A novel construction of Ti3C2@complete edge-nitrogen doped carbon spheres with excellent K-ion storage performance

Abstract

Edge nitrogen doping, including pyridinic and pyrrolic nitrogen, is an effective strategy to enhance the electrochemical performance of carbons for K-ion batteries owing to the abundant defective sites and lower K-ion adsorption energy than graphitic nitrogen. Nevertheless, due to the singleness of precursor and imprecise carbonization conditions, designing complete edge-nitrogen doped carbonaceous materials is still a grand challenge. Herein, we design a precise controlled pyrolysis strategy of the self-assembled Ti3C2 @melamine-E7 microcapsules (E7: one of the liquid crystals). This method leads to a complete edge nitrogen (100 at% edge nitrogen out of 15.07 at% nitrogen) doped Ti3C2-carbon double-shell hollow microsphere (NTC-HM).

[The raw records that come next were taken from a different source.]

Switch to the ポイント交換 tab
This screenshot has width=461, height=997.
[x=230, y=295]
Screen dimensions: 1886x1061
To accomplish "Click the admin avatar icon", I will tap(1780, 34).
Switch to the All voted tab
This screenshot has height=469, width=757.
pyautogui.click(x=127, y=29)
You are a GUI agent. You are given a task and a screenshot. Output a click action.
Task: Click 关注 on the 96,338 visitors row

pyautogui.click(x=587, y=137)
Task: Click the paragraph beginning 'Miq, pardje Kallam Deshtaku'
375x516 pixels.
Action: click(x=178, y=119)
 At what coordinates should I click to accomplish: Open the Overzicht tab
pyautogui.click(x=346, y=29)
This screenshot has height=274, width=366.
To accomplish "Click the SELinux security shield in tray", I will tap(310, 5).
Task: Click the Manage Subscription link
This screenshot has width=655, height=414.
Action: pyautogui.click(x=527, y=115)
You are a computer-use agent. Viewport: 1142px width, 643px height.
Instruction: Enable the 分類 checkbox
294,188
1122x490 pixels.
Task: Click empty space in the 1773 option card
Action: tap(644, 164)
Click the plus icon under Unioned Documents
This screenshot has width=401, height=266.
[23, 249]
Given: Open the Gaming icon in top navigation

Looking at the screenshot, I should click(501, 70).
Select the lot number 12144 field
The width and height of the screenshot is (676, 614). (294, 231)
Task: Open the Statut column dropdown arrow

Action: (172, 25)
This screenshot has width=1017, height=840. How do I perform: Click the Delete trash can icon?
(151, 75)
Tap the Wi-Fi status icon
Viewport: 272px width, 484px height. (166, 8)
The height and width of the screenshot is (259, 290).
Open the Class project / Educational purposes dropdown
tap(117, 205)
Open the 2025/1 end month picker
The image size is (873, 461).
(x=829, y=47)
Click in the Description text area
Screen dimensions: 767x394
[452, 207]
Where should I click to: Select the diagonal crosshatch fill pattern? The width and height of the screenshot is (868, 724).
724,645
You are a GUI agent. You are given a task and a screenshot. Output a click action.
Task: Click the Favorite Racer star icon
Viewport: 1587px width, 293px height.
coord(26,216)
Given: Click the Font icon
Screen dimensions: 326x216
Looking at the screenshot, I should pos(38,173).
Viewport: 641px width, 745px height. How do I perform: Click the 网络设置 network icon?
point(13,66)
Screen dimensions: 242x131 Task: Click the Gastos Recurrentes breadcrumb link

To date, such complete edge nitrogen doping level is the highest among the reported nitrogen doped carbon materials. We find that the NTC-HM, as anode for K-ion batteries, demonstrates an outstanding reversible capacity of 436.6 mAh/g of 0.1 A/g over 150 cycles and high capacity retention of 81.3% (Cycle 500/Cycle 3) under 1.0 A/g, which is among the best in all the excellent carbonaceous electrodes for K-ion batteries. Also, a full cell assembled perylenetetracarboxylic dianhydride (PTCDA) cathode and NTC-HM anode delivers a practical energy density of 126.9 Wh/kg under 0.2 A/g.